In December 1909 (1st year of the Xuantong Emperor’s reign), he went to Guangxi Province and took a position in the Military Equipment Office. However, due to his collaboration with Yin Changheng in publishing a revolutionary magazine, he was held accountable by the authorities and fled to Hong Kong. In October 1910 (Xuantong 2), he returned to Zhejiang and resumed his military duties.

After the outbreak of the Wuchang Uprising in October 1911 (Xuantong 3), Lü participated in revolutionary activities in Zhejiang and served as Chief of Staff of the Shanghai Assault Detachment led by Zhu Rui. In January 1912 (the 1st year of the Republic of China), he was appointed commander of the 11th Division of the Zhejiang Army. After a military reorganization, he became commander of the 6th Division. In 1913 (Republic Year 2), he served as the Martial Law Commander of Jiaxing and Huzhou, and in 1914 (Republic Year 3), he became the Garrison Commander of Jiaxing and Huzhou.

On December 23, 1915 (the 4th year of the Republic of China), Lü Gongwang was granted the title of First-Class Baron by Yuan Shikai.
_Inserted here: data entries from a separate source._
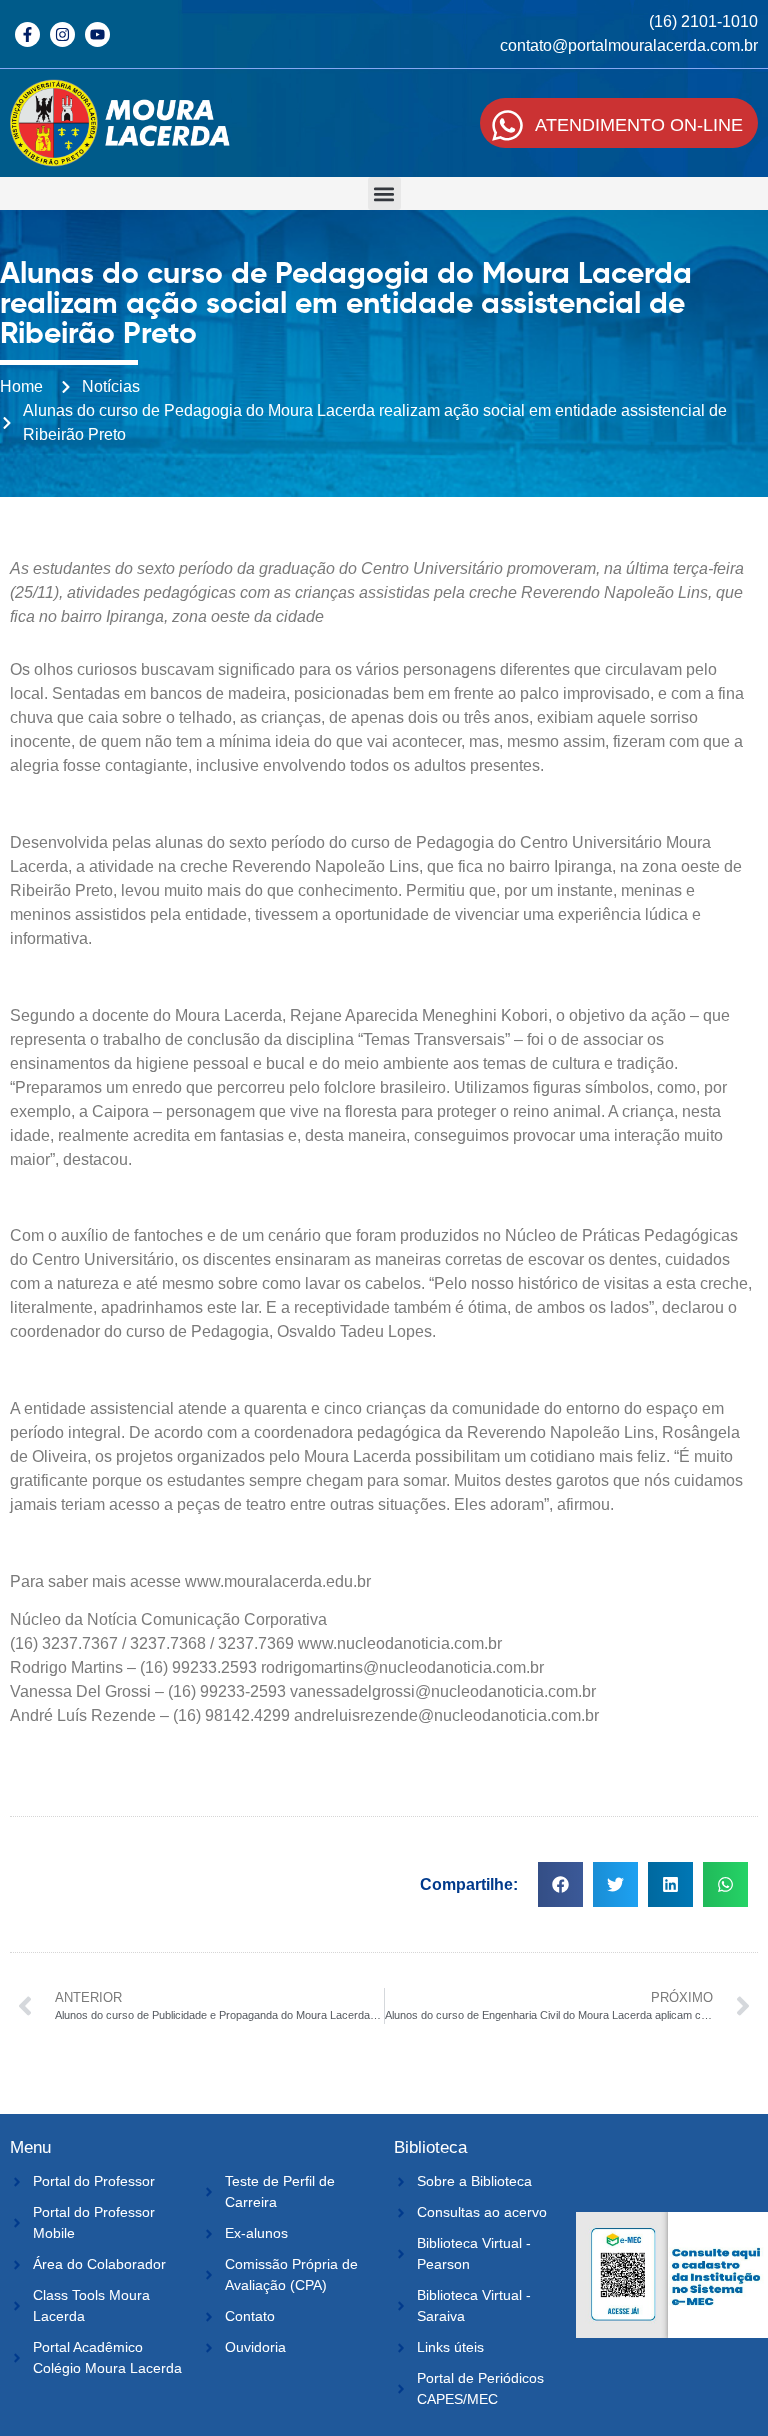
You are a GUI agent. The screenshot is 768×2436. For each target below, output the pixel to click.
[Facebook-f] (27, 34)
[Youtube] (97, 34)
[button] (384, 193)
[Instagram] (62, 34)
After the outbreak of the National Protection War in April 1916 (Republic Year 5), Lü, together with Tong Baoxuan and Wang Wenqing, launched an uprising to expel Zhu Rui, the ambiguous and hesitant military governor of Zhejiang. They declared Zhejiang’s independence and elected Qu Yingguang as the military governor (dujun).On May 5, Qu Yingguang resigned, and Lü was then nominated by various circles in Zhejiang to succeed him. He assumed office as the Military Governor of Zhejiang on May 6. After Yuan Shikai’s death, Li Yuanhong succeeded him as President. On July 6, Li appointed Lü as the Military Governor and Acting Civil Governor of Zhejiang. On December 26, a mutiny broke out among the military and police in Zhejiang. Lü submitted his resignation, which was officially accepted by the Beijing government on January 1, 1917 (Republic Year 6).
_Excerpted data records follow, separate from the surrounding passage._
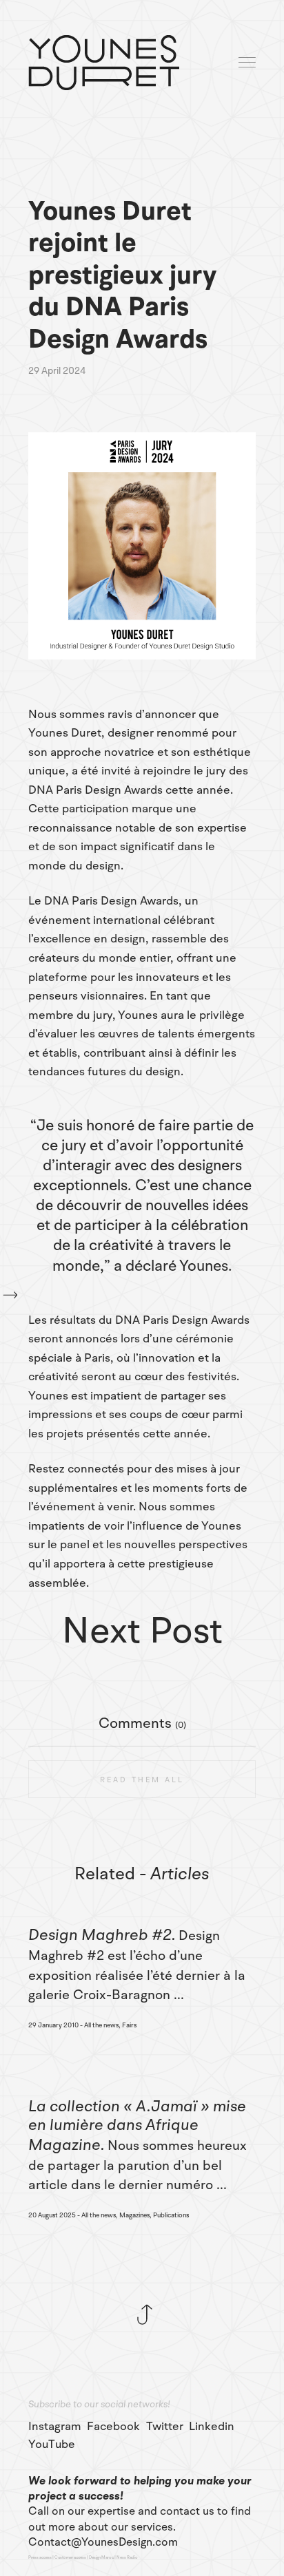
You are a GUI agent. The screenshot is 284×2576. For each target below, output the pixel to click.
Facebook (113, 2427)
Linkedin (211, 2427)
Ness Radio (127, 2557)
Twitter (164, 2427)
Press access (40, 2557)
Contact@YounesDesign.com (103, 2542)
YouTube (51, 2444)
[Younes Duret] (103, 62)
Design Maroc (101, 2557)
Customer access (70, 2557)
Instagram (54, 2427)
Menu (248, 63)
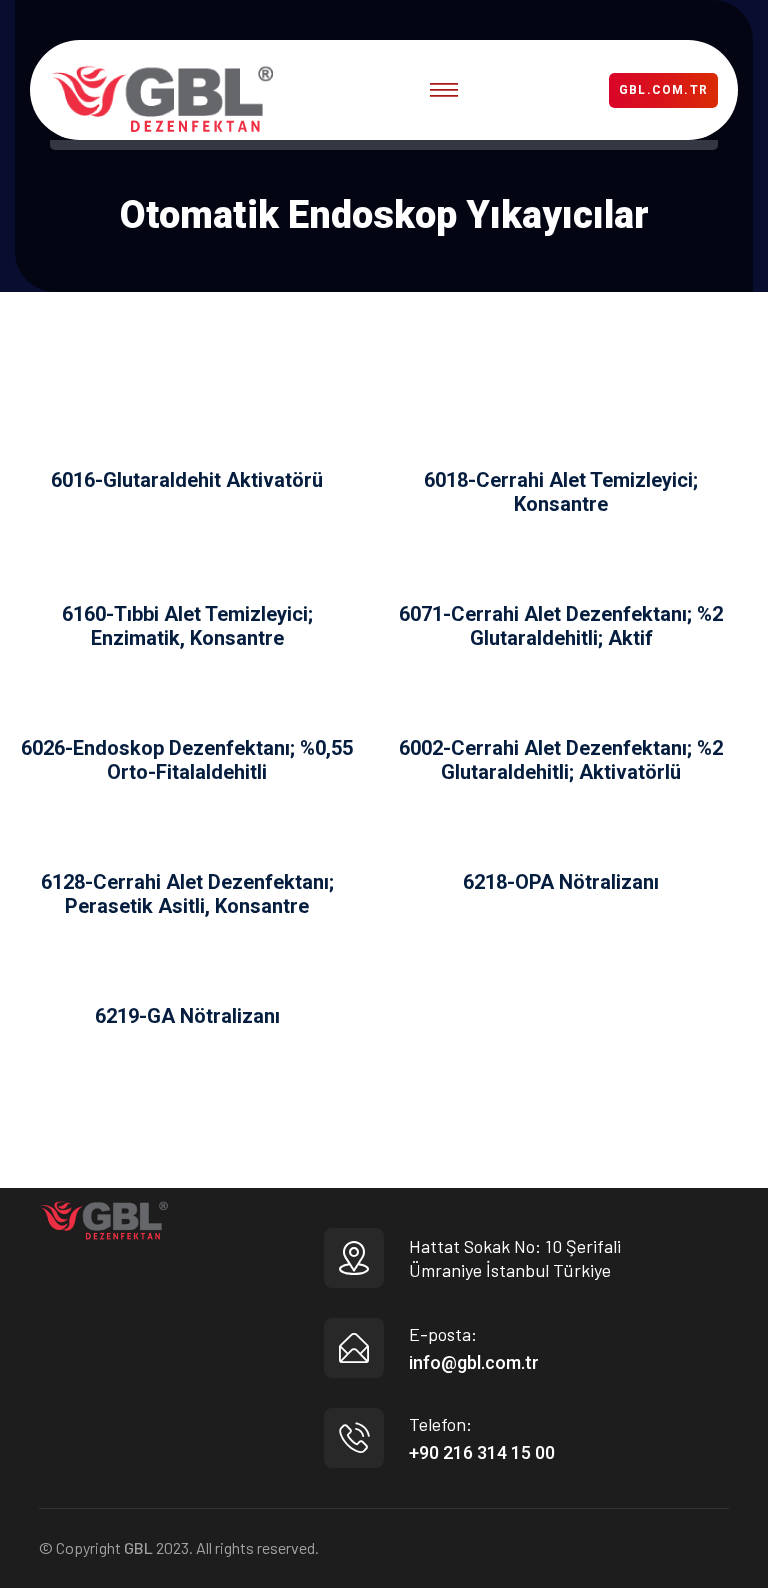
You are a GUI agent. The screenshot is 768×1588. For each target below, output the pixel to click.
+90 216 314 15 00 (482, 1452)
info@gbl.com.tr (474, 1362)
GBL (138, 1547)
In July 1917, during Manchu Restoration to restore the Qing dynasty, Lü followed Duan Qirui in suppressing the movement. When the Constitutional Protection Movement began, Zhejiang’s military governor Yang Shande dispatched Tong Baoxuan and the Zhejiang Army to Fujian in support of Li Houji, resisting the Guangdong forces led by Chen Jiongming. In late August 1918 (Republic Year 7), Lü, along with Wang Wenqing, arrived in Fujian to rally former Zhejiang troops and pledged allegiance to the southern government.On September 1, the Guangzhou Military Government appointed Lü Gongwang as Commander-in-Chief of the Zhejiang Army supporting the campaign in Fujian. In 1920 (Republic Year 9), he was appointed Chief of Staff of the Military Government.
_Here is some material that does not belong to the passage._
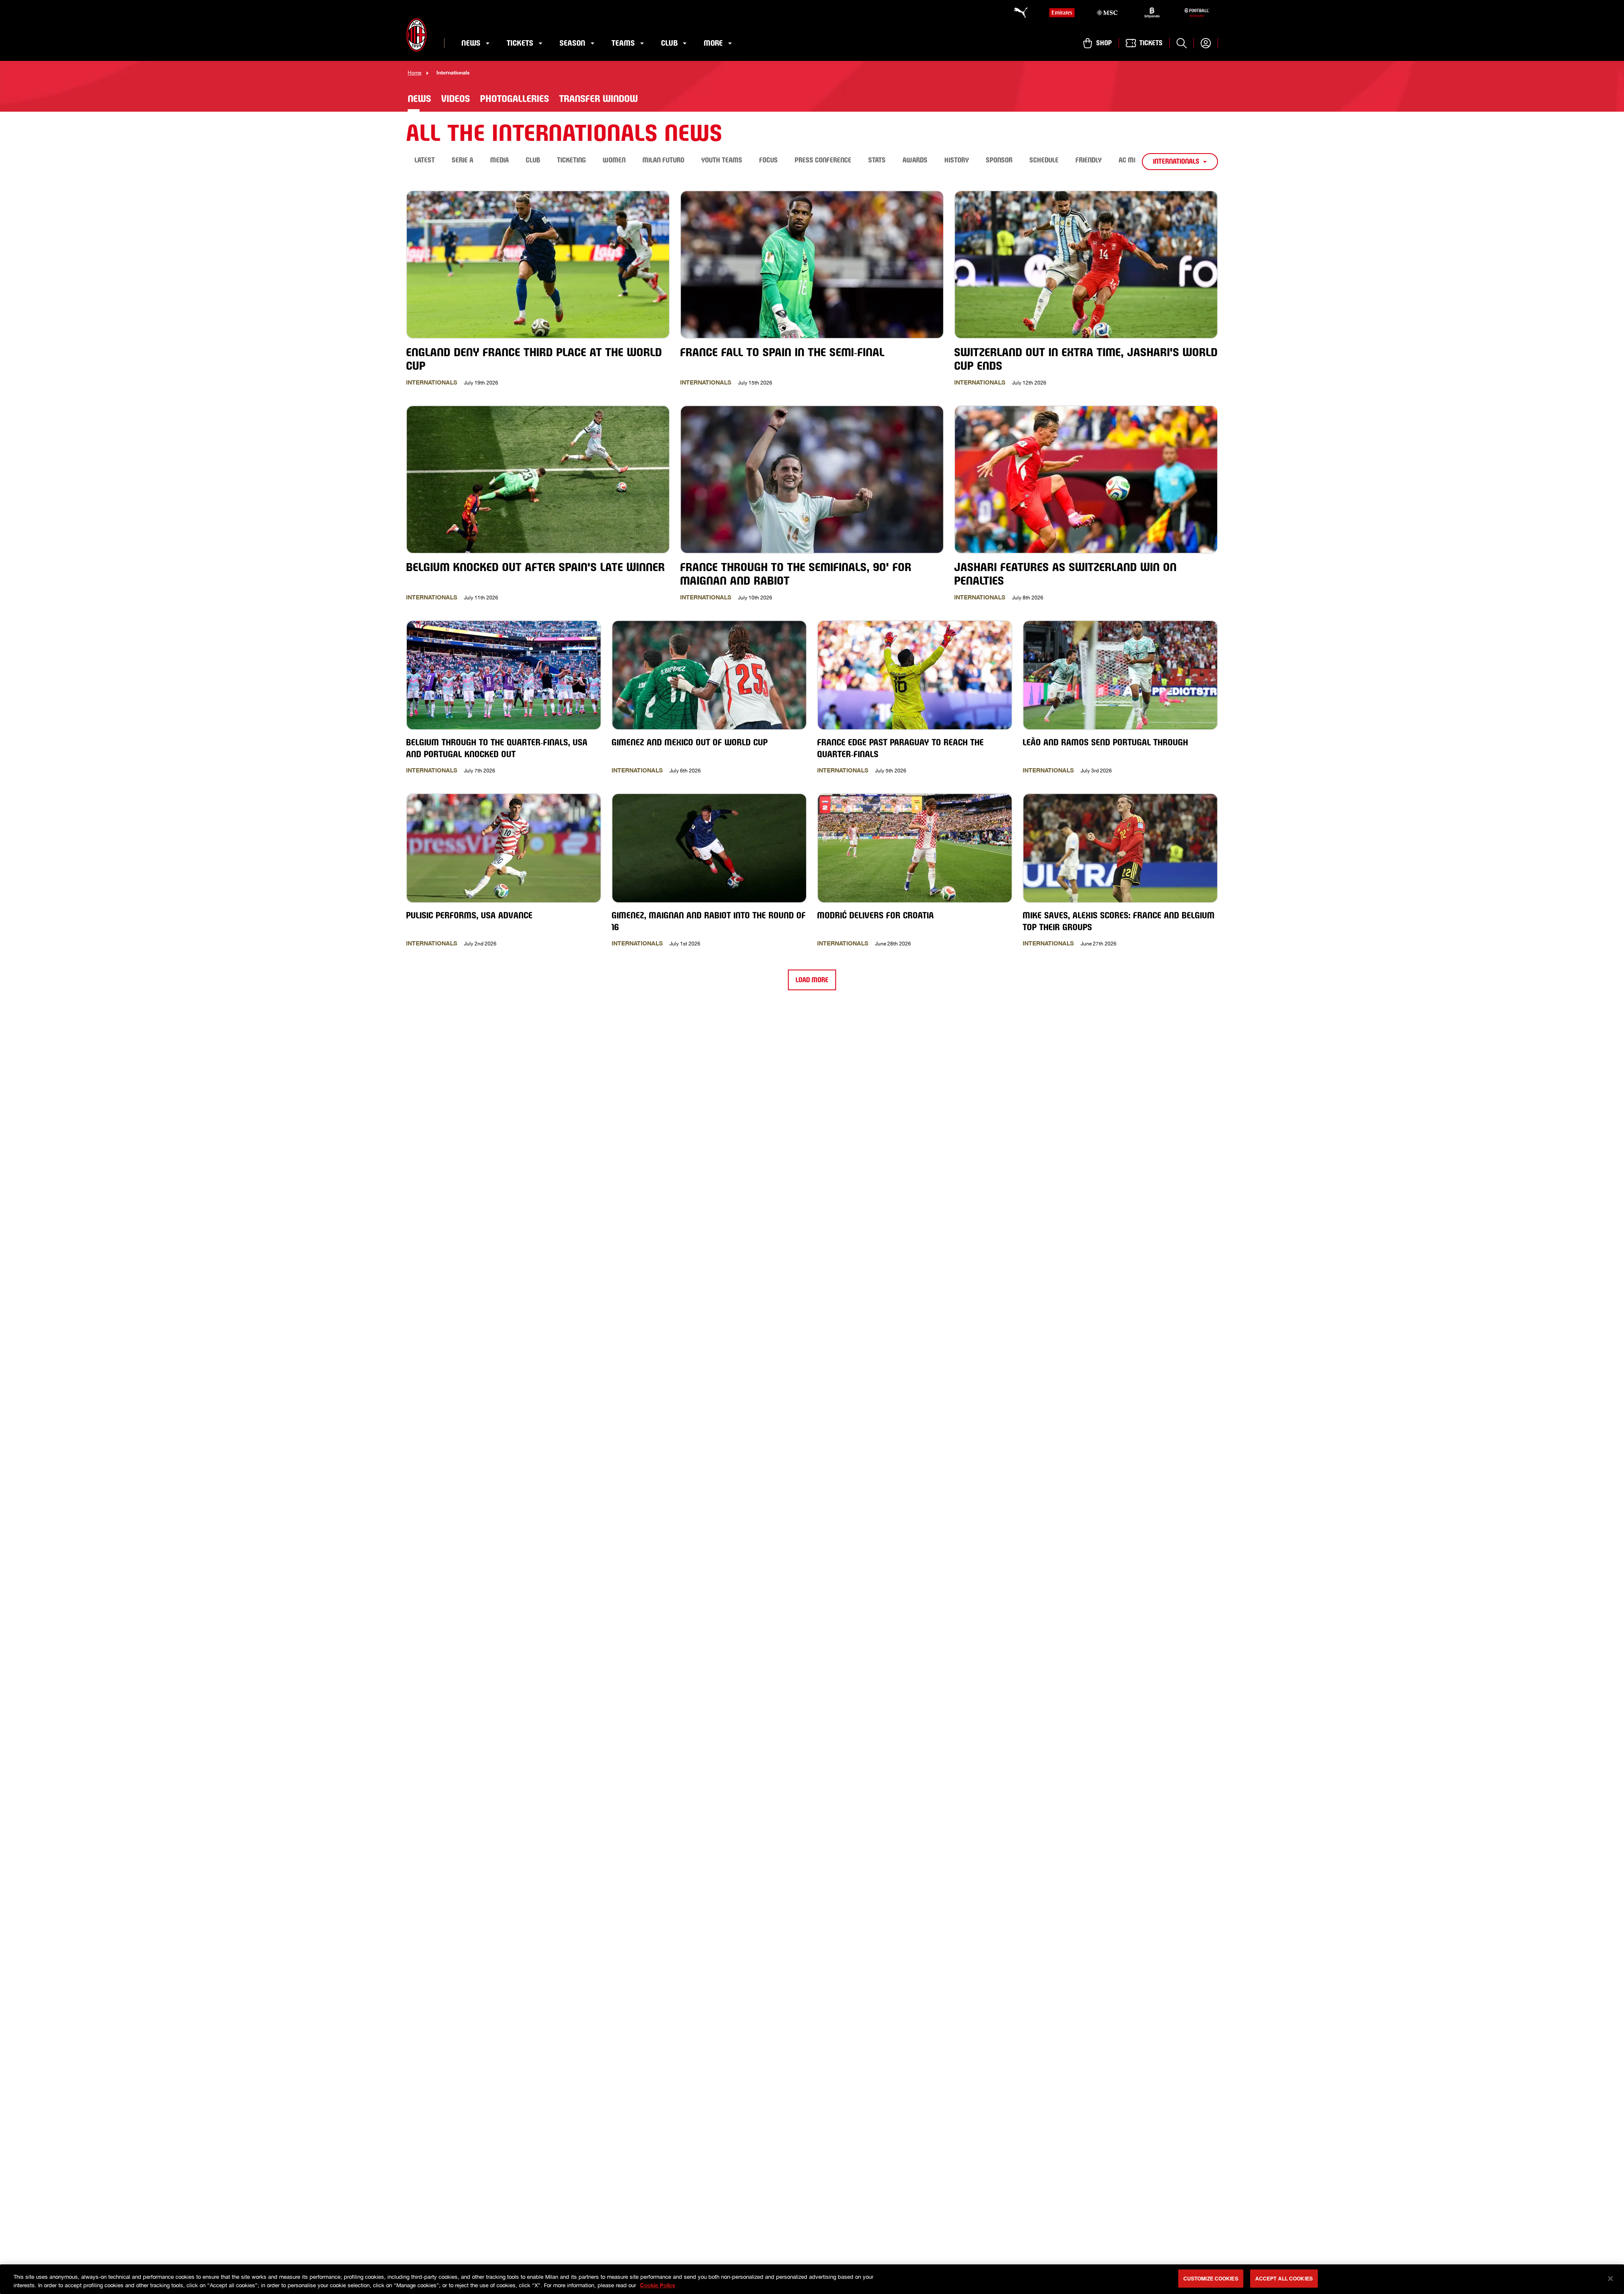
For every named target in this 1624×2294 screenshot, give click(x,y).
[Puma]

In May 1921 (the 10th year of the Republic of China), Lü Gongwang resigned from his position and moved to Tianjin. He later founded various businesses, though several ended in failure. In 1933, he was appointed chairman of the board of the China Women's Commercial and Savings Bank. In 1937 (the 26th year of the Republic), he was appointed by the Nationalist Government as a member of the Zhejiang Provincial Refugee Relief Association. He subsequently established the Zhejiang Provincial Refugee Dyeing and Weaving Company and served as its general manager. In 1946 (the 35th year of the Republic), he became vice chairman of the Zhejiang Provincial Consultative Council.

After the founding of the People's Republic of China, Lü Gongwang remained on the mainland. He held several positions, including member of the Hangzhou Committee for Supporting the Army, member of the Hangzhou Public Bond Promotion Committee, vice chairman of the Hangzhou Branch of the China National Relief Association, and member of the Zhejiang Provincial Committee of the Chinese People's Political Consultative Conference (CPPCC).

Lü Gongwang died in Hangzhou on July 22, 1954, at the age of 76.